Anyway, put my buddys coil in what I believed was for cylinder one (far left, passenger side) drove the car, took it to the red line, and nothing, drove some more to the red line and again, CEL light was blinking at me and saying hello








Scanned the car and same codes again








Now it looks like the new revised ignition coils would be 002905100*N*.
Im thinking to buy a set of those, but my other question is...if you have a bad ignition coil your car would sputter etc., right?
Mine runs fine, and the CEL doesn't stay on...maybe it is a sign that coilpacks are going bad or something....what do you guys think?


----------



## Veedub_junky (Aug 13, 2005)

*Re: cylinder order ??? (rajvosa71000)*

Since it worked fine with the other coil, except under your specific repeatable conditions, I'd say that's probably not your problem - unfortunately







Another quick test you could run would be to swap the coils around - say swap coils 1 and 2 and see if the misfire moves... Coils on their way out can give intermittent problems, but I would expect a stumble when/while it's blinking at you. When they gocompletely, it's unmistakable.

*****

PARTS OF THE EXERCISE |
• 1. Retype the stretch of the ignition coil thread from "Since it worked" through "gocompletely, it's unmistakable.".
• 2. Write what comes next in the ignition coil forum thread, starting after its last sentence.
The entries that follow come from a different source than the ignition coil thread.

DATA PROVIDED |
*****

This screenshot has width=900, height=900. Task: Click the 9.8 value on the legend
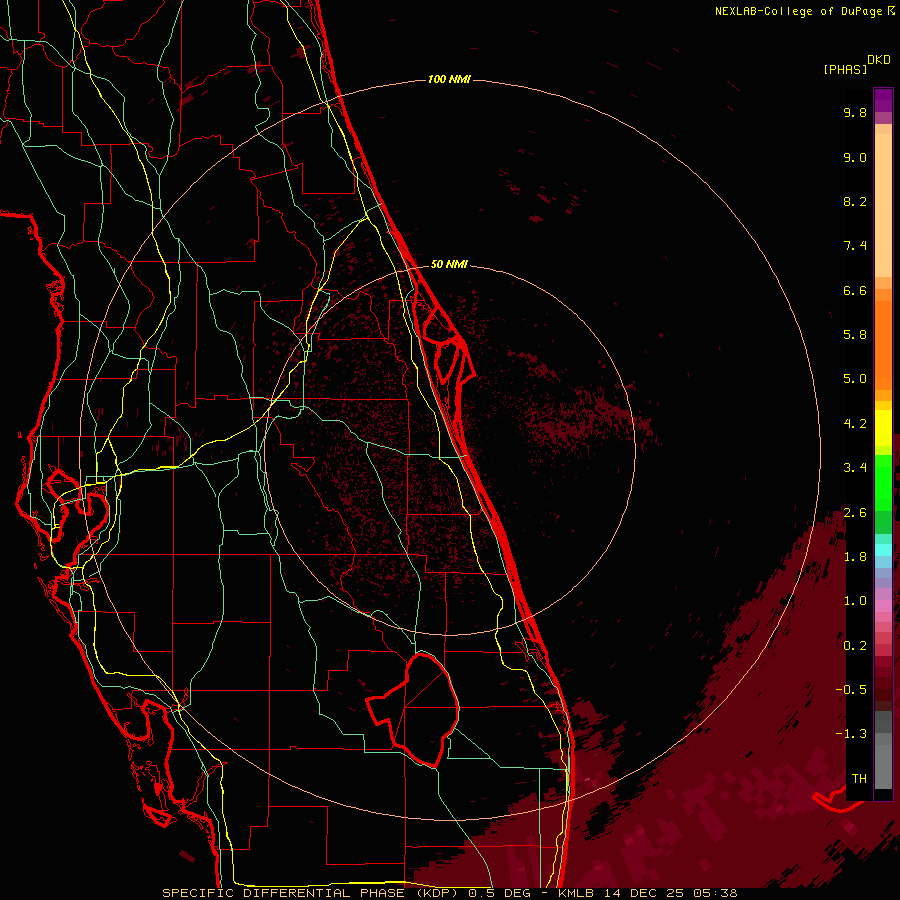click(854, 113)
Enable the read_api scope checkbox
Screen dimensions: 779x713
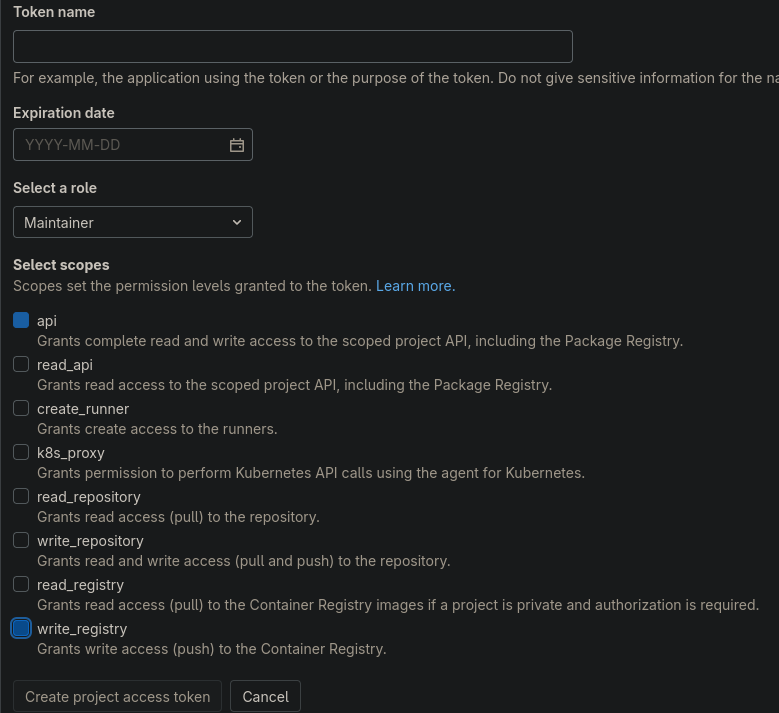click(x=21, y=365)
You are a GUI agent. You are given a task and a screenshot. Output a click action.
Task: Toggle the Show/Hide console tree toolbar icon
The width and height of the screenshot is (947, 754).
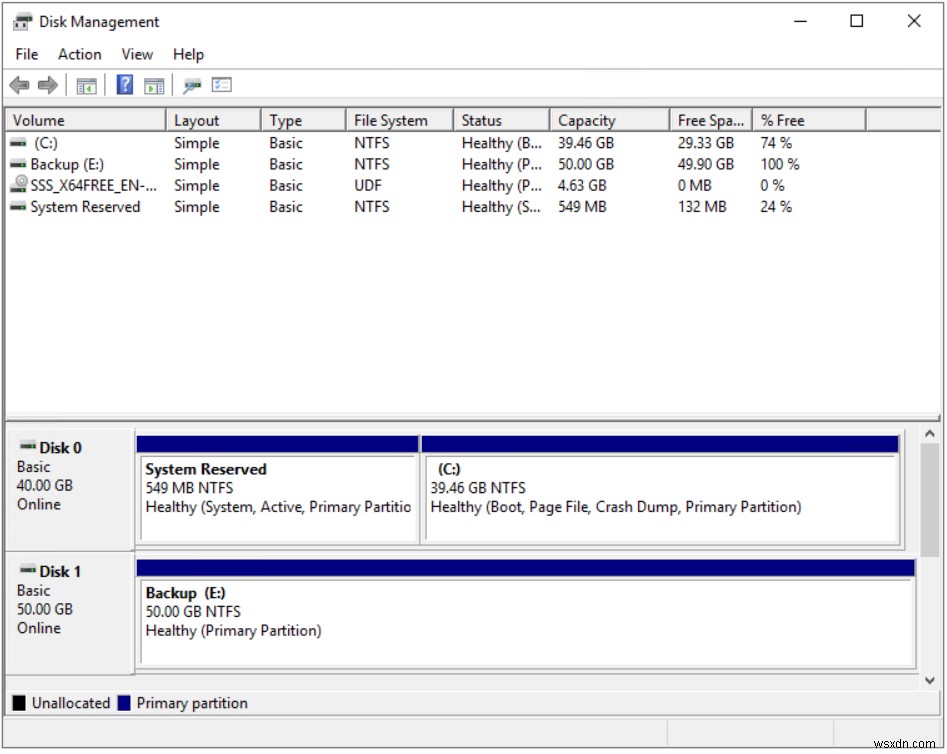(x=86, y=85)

*****

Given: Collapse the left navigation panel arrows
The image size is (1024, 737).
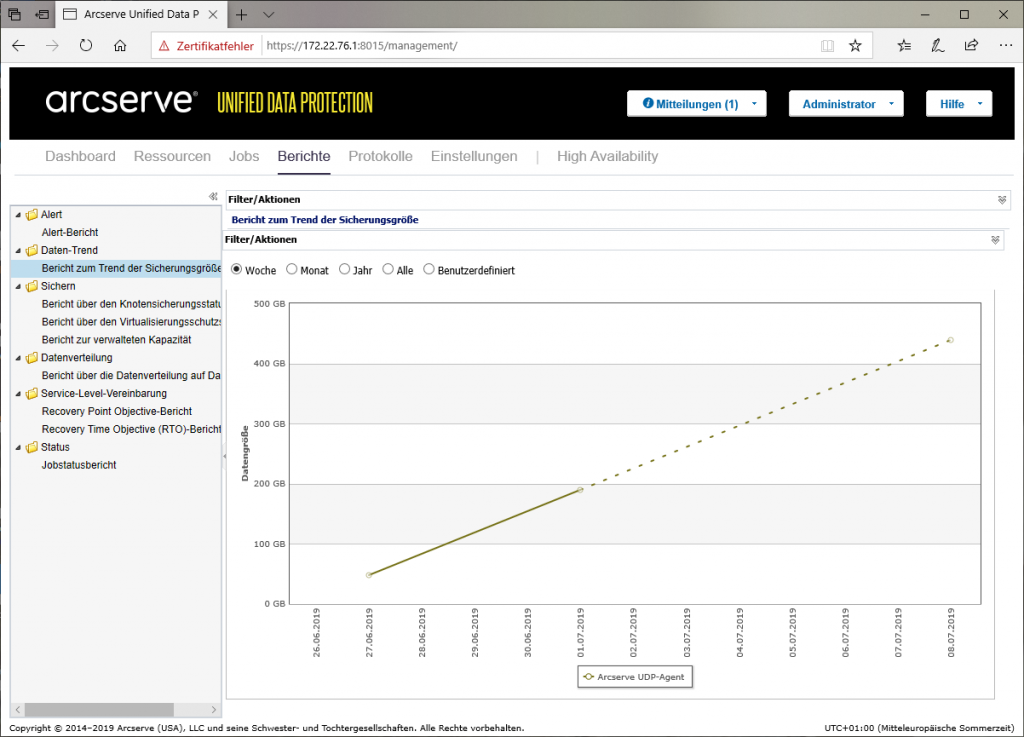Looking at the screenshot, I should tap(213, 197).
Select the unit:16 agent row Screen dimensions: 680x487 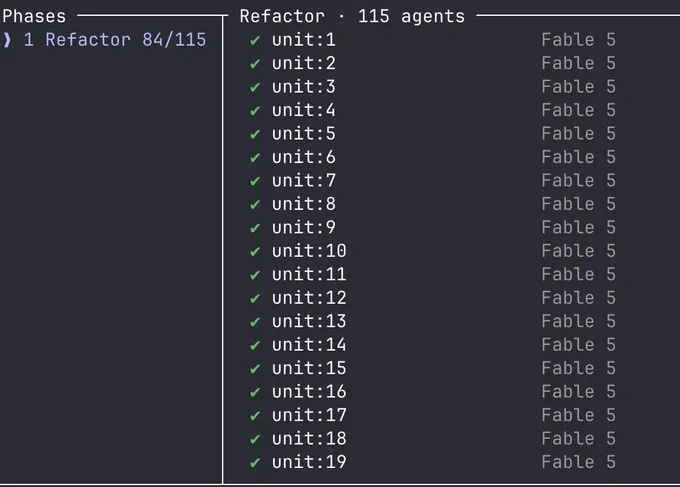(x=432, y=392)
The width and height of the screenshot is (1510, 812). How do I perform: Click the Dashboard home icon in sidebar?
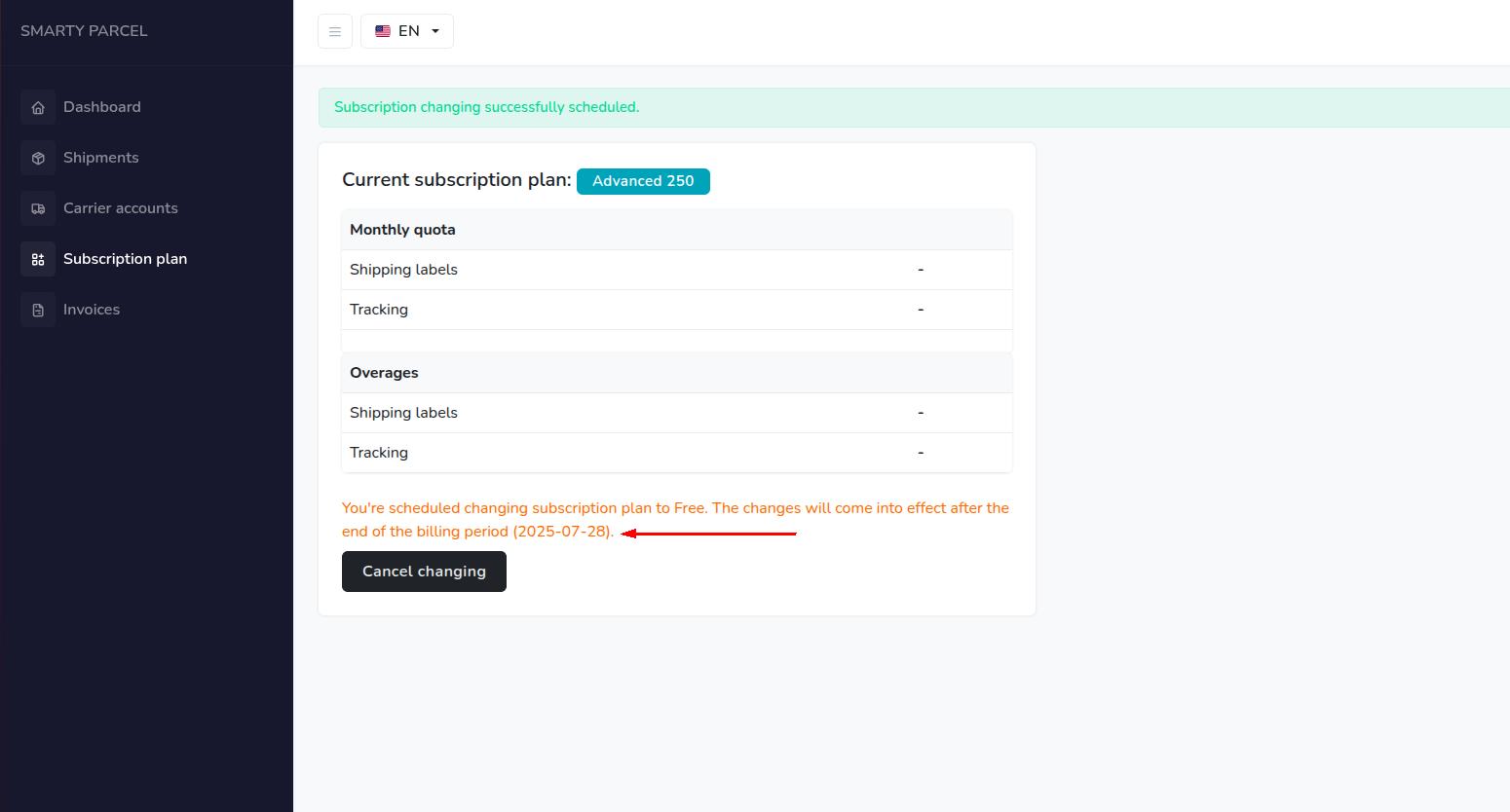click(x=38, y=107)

*****

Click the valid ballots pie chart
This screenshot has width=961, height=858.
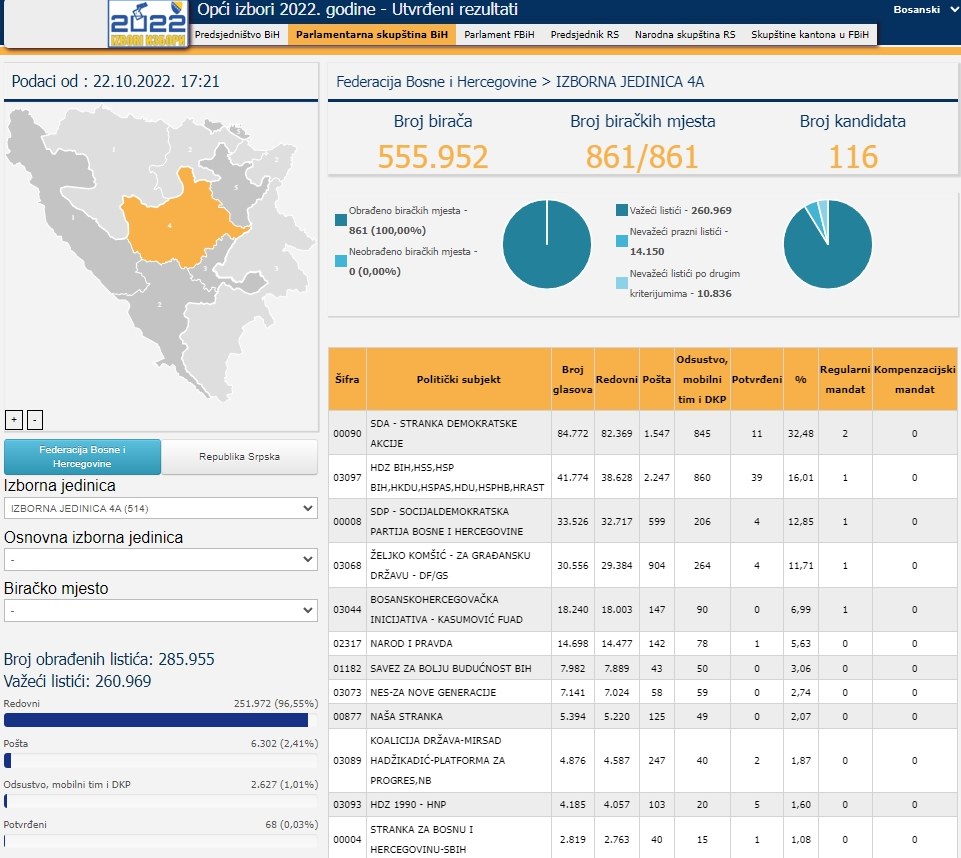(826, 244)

*****

RESULTS FOR EACH TASK |
• 1.
Since it worked fine with the other coil, except under your specific repeatable conditions, I'd say that's probably not your problem - unfortunately







Another quick test you could run would be to swap the coils around - say swap coils 1 and 2 and see if the misfire moves... Coils on their way out can give intermittent problems, but I would expect a stumble when/while it's blinking at you. When they gocompletely, it's unmistakable.

• 2.
What version of the coils are you running - factory "A's" (I have "K's" from when I replaced mine)? If so it probably wouldn't be a bad idea to replace them anyway as preventative maintenance but I wouldn't bet on it fixing the problem. If you are going to do it anyway, it might be worth a shot before digging in further, like injectors. 
In the mean time, stay off the redline








EDIT: If I could read, I would have seen that yours are "G"


----------



## rajvosa71000 (Jun 9, 2004)

*Re: cylinder order ??? (Veedub_junky)*

That's a good point about swapping coilpacks, wonder why I didn't think of that before.
Another question, have any of you guys tested their injectors using VAG COM?
I just played with it a little, all I did I clicked on the output test, and tested all injectors...now I have no idea what to look for, but they all seemed to be working, all six injectors were making clicking noises...now Im thinking if one of them was effed up it wouldn't make any noise, or the one that I have zip tied...but they all did








Funny thing is that my car runs normally, I mean if anything was wrong, especially with the injectors I assume it would act up or something


----------



## rajvosa71000 (Jun 9, 2004)

*Re: cylinder order ??? (rajvosa71000)*

Swapped the coil and plugs from 1 to 3, took it to the red line a few times and no blinking CEL or any codes...drove today for another 20 miles without getting on it, still no codes or CEL.
We'll see what happens later, Im sure it's gonna come back.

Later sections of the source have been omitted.